Clockwise from left: David Lynch as John Ford (Screenshot: The Fabelmans); Dean Stockwell (Screenshot: Blue Velvet); Sheryl Lee (Screenshot: Twin Peaks: The Return); Don S. Davis and Dana Ashbrook (Screenshot: Twin Peaks); Robert Blake (Screenshot: Lost Highway)
It would be impossible to overstate the late David Lynch‘s impact on The A.V. Club, past and present. To pay tribute, we’re touching up some archival posts and lining up additional features, including this AVQ&A: What’s your favorite David Lynch moment?

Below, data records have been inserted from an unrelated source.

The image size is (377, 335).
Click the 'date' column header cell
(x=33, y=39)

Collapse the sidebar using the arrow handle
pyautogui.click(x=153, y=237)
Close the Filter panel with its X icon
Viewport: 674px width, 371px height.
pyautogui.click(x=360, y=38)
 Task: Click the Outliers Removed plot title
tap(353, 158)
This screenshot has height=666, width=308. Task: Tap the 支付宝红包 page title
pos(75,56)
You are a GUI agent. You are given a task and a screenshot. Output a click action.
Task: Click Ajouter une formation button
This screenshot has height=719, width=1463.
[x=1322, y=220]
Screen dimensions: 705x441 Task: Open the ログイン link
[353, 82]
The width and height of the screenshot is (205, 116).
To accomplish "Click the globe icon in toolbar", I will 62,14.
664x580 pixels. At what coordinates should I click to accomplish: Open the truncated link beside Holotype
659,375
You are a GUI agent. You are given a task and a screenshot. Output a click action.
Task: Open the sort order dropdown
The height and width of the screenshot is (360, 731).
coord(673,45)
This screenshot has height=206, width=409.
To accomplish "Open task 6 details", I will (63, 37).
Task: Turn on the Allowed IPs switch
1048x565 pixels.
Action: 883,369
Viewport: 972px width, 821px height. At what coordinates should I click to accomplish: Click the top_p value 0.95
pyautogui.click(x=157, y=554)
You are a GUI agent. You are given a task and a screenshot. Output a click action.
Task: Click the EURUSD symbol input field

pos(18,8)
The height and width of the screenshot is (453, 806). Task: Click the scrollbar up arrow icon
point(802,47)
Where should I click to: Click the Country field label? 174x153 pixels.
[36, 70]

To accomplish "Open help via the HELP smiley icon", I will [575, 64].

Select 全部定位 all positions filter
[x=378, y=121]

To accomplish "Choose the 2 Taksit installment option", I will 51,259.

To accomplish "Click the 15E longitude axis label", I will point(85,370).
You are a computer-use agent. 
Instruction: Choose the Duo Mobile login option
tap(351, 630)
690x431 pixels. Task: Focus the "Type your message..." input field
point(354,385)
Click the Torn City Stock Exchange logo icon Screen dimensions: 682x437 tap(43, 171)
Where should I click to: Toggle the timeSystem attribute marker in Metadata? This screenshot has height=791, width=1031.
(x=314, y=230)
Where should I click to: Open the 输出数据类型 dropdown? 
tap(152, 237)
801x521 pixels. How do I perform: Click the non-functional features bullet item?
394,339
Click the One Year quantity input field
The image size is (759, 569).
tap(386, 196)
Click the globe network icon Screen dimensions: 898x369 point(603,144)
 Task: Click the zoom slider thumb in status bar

David Lynch as John Ford in The Fabelmans
David Lynch is my favorite filmmaker, so choosing one moment from his films would be impossible. But if there’s a scene that encapsulates the degree to which David Lynch taught me and maybe the world to understand cinema, it’s communicated by his polar opposite: Steven Spielberg. Appearing in the finale of The Fabelmans, which now doubles as the last time he was ever captured on celluloid, Lynch plays a cigar-chomping, lip-stick strewn John Ford, appropriately inhabiting the physical space of his and Spielberg’s generation’s greatest of all time, a slot now occupied by the late Mr. Lynch. In the scene, as Lynch so often did, Ford simplifies his entire moviemaking ethos into a single credo: “When the horizon’s at the bottom, it’s interesting. When the horizon’s at the top, it’s interesting. When horizon’s in the middle, it’s boring as shit.” Lynch would also reduce his massive body of work into short aphorisms (“focus on the donut, not the hole”) that would crack his dreamy, seemingly unapproachable visions of America wide open. To close the scene out, Spielberg-surrogate Sammy Fabelman thanks Ford. “My pleasure,” he replies. It’s a poignant cementing of Lynch’s place as a titan of American cinema and a fitting final screen appearance, akin to the many Lynch himself filmed for Twin Peaks’ third season. But as lucky as we are to have the scene, we’re even more fortunate to have been around at a time when David Lynch could make an unprecedented string of masterpieces, giving us his vision of America that was never boring as shit. [Matt Schimkowitz]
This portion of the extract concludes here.